**Work to be completed**: Put every line of the entries below into a Markdown table with two columns, Row and Line. Number the rows in order and leave out blank lines.

[Entries excerpted from a collection]
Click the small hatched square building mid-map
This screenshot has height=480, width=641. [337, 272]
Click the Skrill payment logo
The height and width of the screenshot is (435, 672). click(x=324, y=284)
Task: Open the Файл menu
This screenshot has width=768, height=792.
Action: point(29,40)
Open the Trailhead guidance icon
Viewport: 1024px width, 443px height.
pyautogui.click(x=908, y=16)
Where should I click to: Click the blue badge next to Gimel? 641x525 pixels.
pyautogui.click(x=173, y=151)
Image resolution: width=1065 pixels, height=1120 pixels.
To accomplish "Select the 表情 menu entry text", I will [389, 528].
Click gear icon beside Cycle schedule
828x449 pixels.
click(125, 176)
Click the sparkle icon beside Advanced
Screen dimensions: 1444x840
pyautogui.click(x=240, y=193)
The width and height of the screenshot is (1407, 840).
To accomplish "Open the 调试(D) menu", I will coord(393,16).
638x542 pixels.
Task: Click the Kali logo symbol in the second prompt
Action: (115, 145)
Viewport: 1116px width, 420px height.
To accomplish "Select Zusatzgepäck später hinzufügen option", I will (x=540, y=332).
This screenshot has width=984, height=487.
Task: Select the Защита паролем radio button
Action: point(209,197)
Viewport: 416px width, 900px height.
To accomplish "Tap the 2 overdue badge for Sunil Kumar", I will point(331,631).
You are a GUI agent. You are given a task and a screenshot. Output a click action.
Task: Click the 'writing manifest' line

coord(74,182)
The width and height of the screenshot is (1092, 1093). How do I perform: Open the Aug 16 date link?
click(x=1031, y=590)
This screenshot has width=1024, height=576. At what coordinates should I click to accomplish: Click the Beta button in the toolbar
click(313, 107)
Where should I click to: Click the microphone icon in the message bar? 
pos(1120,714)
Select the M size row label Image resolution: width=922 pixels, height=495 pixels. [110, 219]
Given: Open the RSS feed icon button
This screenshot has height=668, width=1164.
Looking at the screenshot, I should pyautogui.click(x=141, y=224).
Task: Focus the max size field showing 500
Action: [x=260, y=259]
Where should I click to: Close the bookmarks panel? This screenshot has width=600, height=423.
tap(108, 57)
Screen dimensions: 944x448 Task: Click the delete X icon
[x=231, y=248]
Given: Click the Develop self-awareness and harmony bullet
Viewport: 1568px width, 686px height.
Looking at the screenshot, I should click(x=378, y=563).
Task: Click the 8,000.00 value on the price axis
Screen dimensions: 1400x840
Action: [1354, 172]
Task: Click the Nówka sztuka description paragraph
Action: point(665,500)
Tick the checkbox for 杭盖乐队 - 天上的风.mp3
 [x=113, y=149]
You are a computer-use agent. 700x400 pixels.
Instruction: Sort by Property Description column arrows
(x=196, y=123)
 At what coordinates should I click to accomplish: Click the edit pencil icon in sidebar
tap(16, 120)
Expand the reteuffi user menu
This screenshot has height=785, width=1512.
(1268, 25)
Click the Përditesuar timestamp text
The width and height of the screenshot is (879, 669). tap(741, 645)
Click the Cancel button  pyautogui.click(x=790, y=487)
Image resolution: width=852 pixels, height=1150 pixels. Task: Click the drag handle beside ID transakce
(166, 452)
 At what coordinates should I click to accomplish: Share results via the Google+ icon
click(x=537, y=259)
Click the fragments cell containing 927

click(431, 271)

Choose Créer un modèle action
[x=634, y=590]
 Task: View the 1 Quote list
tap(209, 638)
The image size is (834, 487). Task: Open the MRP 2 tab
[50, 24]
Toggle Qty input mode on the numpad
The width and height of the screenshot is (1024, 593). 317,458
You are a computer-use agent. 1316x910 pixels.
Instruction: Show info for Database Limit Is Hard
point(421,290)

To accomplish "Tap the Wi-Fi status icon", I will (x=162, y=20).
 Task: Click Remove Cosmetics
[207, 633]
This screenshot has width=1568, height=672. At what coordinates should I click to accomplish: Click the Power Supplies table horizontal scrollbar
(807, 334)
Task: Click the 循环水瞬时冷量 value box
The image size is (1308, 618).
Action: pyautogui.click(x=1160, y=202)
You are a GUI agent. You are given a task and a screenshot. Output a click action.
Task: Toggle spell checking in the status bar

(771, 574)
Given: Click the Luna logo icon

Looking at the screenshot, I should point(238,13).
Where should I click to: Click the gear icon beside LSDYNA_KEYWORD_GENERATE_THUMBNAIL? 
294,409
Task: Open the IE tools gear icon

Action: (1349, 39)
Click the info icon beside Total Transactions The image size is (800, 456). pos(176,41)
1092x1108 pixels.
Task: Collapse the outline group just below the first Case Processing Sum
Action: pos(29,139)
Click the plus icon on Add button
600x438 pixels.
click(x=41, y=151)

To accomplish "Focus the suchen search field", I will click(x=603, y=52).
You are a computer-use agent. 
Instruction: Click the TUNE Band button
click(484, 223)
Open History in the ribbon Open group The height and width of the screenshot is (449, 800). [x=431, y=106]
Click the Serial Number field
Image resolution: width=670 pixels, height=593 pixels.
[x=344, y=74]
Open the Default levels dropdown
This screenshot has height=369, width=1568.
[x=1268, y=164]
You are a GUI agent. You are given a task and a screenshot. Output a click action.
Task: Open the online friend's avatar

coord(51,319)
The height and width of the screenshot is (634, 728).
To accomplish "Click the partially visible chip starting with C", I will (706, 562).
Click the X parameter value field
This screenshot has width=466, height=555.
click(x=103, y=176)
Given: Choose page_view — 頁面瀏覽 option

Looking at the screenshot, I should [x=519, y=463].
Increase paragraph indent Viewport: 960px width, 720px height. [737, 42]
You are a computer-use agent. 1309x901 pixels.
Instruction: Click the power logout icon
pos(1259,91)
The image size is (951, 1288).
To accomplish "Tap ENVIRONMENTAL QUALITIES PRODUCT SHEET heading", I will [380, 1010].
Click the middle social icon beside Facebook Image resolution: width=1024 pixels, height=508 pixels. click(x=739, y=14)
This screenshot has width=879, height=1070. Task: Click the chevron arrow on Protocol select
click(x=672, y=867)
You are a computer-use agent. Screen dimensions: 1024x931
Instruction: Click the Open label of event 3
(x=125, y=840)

**Response to the exercise**:
| Row | Line |
|---|---|
| 1 | Click the small hatched square building mid-map |
| 2 | This screenshot has height=480, width=641. [337, 272] |
| 3 | Click the Skrill payment logo |
| 4 | The height and width of the screenshot is (435, 672). click(x=324, y=284) |
| 5 | Task: Open the Файл menu |
| 6 | This screenshot has width=768, height=792. |
| 7 | Action: point(29,40) |
| 8 | Open the Trailhead guidance icon |
| 9 | Viewport: 1024px width, 443px height. |
| 10 | pyautogui.click(x=908, y=16) |
| 11 | Where should I click to: Click the blue badge next to Gimel? 641x525 pixels. |
| 12 | pyautogui.click(x=173, y=151) |
| 13 | Image resolution: width=1065 pixels, height=1120 pixels. |
| 14 | To accomplish "Select the 表情 menu entry text", I will [389, 528]. |
| 15 | Click gear icon beside Cycle schedule |
| 16 | 828x449 pixels. |
| 17 | click(125, 176) |
| 18 | Click the sparkle icon beside Advanced |
| 19 | Screen dimensions: 1444x840 |
| 20 | pyautogui.click(x=240, y=193) |
| 21 | The width and height of the screenshot is (1407, 840). |
| 22 | To accomplish "Open the 调试(D) menu", I will coord(393,16). |
| 23 | 638x542 pixels. |
| 24 | Task: Click the Kali logo symbol in the second prompt |
| 25 | Action: (115, 145) |
| 26 | Viewport: 1116px width, 420px height. |
| 27 | To accomplish "Select Zusatzgepäck später hinzufügen option", I will (x=540, y=332). |
| 28 | This screenshot has width=984, height=487. |
| 29 | Task: Select the Защита паролем radio button |
| 30 | Action: point(209,197) |
| 31 | Viewport: 416px width, 900px height. |
| 32 | To accomplish "Tap the 2 overdue badge for Sunil Kumar", I will point(331,631). |
| 33 | You are a GUI agent. You are given a task and a screenshot. Output a click action. |
| 34 | Task: Click the 'writing manifest' line |
| 35 | coord(74,182) |
| 36 | The width and height of the screenshot is (1092, 1093). How do I perform: Open the Aug 16 date link? |
| 37 | click(x=1031, y=590) |
| 38 | This screenshot has width=1024, height=576. At what coordinates should I click to accomplish: Click the Beta button in the toolbar |
| 39 | click(313, 107) |
| 40 | Where should I click to: Click the microphone icon in the message bar?  |
| 41 | pos(1120,714) |
| 42 | Select the M size row label Image resolution: width=922 pixels, height=495 pixels. [110, 219] |
| 43 | Given: Open the RSS feed icon button |
| 44 | This screenshot has height=668, width=1164. |
| 45 | Looking at the screenshot, I should pyautogui.click(x=141, y=224). |
| 46 | Task: Focus the max size field showing 500 |
| 47 | Action: [x=260, y=259] |
| 48 | Where should I click to: Close the bookmarks panel? This screenshot has width=600, height=423. |
| 49 | tap(108, 57) |
| 50 | Screen dimensions: 944x448 Task: Click the delete X icon |
| 51 | [x=231, y=248] |
| 52 | Given: Click the Develop self-awareness and harmony bullet |
| 53 | Viewport: 1568px width, 686px height. |
| 54 | Looking at the screenshot, I should click(x=378, y=563). |
| 55 | Task: Click the 8,000.00 value on the price axis |
| 56 | Screen dimensions: 1400x840 |
| 57 | Action: [1354, 172] |
| 58 | Task: Click the Nówka sztuka description paragraph |
| 59 | Action: point(665,500) |
| 60 | Tick the checkbox for 杭盖乐队 - 天上的风.mp3 |
| 61 |  [x=113, y=149] |
| 62 | You are a computer-use agent. 700x400 pixels. |
| 63 | Instruction: Sort by Property Description column arrows |
| 64 | (x=196, y=123) |
| 65 |  At what coordinates should I click to accomplish: Click the edit pencil icon in sidebar |
| 66 | tap(16, 120) |
| 67 | Expand the reteuffi user menu |
| 68 | This screenshot has height=785, width=1512. |
| 69 | (1268, 25) |
| 70 | Click the Përditesuar timestamp text |
| 71 | The width and height of the screenshot is (879, 669). tap(741, 645) |
| 72 | Click the Cancel button  pyautogui.click(x=790, y=487) |
| 73 | Image resolution: width=852 pixels, height=1150 pixels. Task: Click the drag handle beside ID transakce |
| 74 | (166, 452) |
| 75 |  At what coordinates should I click to accomplish: Share results via the Google+ icon |
| 76 | click(x=537, y=259) |
| 77 | Click the fragments cell containing 927 |
| 78 | click(431, 271) |
| 79 | Choose Créer un modèle action |
| 80 | [x=634, y=590] |
| 81 |  Task: View the 1 Quote list |
| 82 | tap(209, 638) |
| 83 | The image size is (834, 487). Task: Open the MRP 2 tab |
| 84 | [50, 24] |
| 85 | Toggle Qty input mode on the numpad |
| 86 | The width and height of the screenshot is (1024, 593). 317,458 |
| 87 | You are a computer-use agent. 1316x910 pixels. |
| 88 | Instruction: Show info for Database Limit Is Hard |
| 89 | point(421,290) |
| 90 | To accomplish "Tap the Wi-Fi status icon", I will (x=162, y=20). |
| 91 |  Task: Click Remove Cosmetics |
| 92 | [207, 633] |
| 93 | This screenshot has width=1568, height=672. At what coordinates should I click to accomplish: Click the Power Supplies table horizontal scrollbar |
| 94 | (807, 334) |
| 95 | Task: Click the 循环水瞬时冷量 value box |
| 96 | The image size is (1308, 618). |
| 97 | Action: pyautogui.click(x=1160, y=202) |
| 98 | You are a GUI agent. You are given a task and a screenshot. Output a click action. |
| 99 | Task: Toggle spell checking in the status bar |
| 100 | (771, 574) |
| 101 | Given: Click the Luna logo icon |
| 102 | Looking at the screenshot, I should point(238,13). |
| 103 | Where should I click to: Click the gear icon beside LSDYNA_KEYWORD_GENERATE_THUMBNAIL?  |
| 104 | 294,409 |
| 105 | Task: Open the IE tools gear icon |
| 106 | Action: (1349, 39) |
| 107 | Click the info icon beside Total Transactions The image size is (800, 456). pos(176,41) |
| 108 | 1092x1108 pixels. |
| 109 | Task: Collapse the outline group just below the first Case Processing Sum |
| 110 | Action: pos(29,139) |
| 111 | Click the plus icon on Add button |
| 112 | 600x438 pixels. |
| 113 | click(x=41, y=151) |
| 114 | To accomplish "Focus the suchen search field", I will click(x=603, y=52). |
| 115 | You are a computer-use agent.  |
| 116 | Instruction: Click the TUNE Band button |
| 117 | click(484, 223) |
| 118 | Open History in the ribbon Open group The height and width of the screenshot is (449, 800). [x=431, y=106] |
| 119 | Click the Serial Number field |
| 120 | Image resolution: width=670 pixels, height=593 pixels. |
| 121 | [x=344, y=74] |
| 122 | Open the Default levels dropdown |
| 123 | This screenshot has height=369, width=1568. |
| 124 | [x=1268, y=164] |
| 125 | You are a GUI agent. You are given a task and a screenshot. Output a click action. |
| 126 | Task: Open the online friend's avatar |
| 127 | coord(51,319) |
| 128 | The height and width of the screenshot is (634, 728). |
| 129 | To accomplish "Click the partially visible chip starting with C", I will (706, 562). |
| 130 | Click the X parameter value field |
| 131 | This screenshot has width=466, height=555. |
| 132 | click(x=103, y=176) |
| 133 | Given: Choose page_view — 頁面瀏覽 option |
| 134 | Looking at the screenshot, I should [x=519, y=463]. |
| 135 | Increase paragraph indent Viewport: 960px width, 720px height. [737, 42] |
| 136 | You are a computer-use agent. 1309x901 pixels. |
| 137 | Instruction: Click the power logout icon |
| 138 | pos(1259,91) |
| 139 | The image size is (951, 1288). |
| 140 | To accomplish "Tap ENVIRONMENTAL QUALITIES PRODUCT SHEET heading", I will [380, 1010]. |
| 141 | Click the middle social icon beside Facebook Image resolution: width=1024 pixels, height=508 pixels. click(x=739, y=14) |
| 142 | This screenshot has width=879, height=1070. Task: Click the chevron arrow on Protocol select |
| 143 | click(x=672, y=867) |
| 144 | You are a computer-use agent. Screen dimensions: 1024x931 |
| 145 | Instruction: Click the Open label of event 3 |
| 146 | (x=125, y=840) |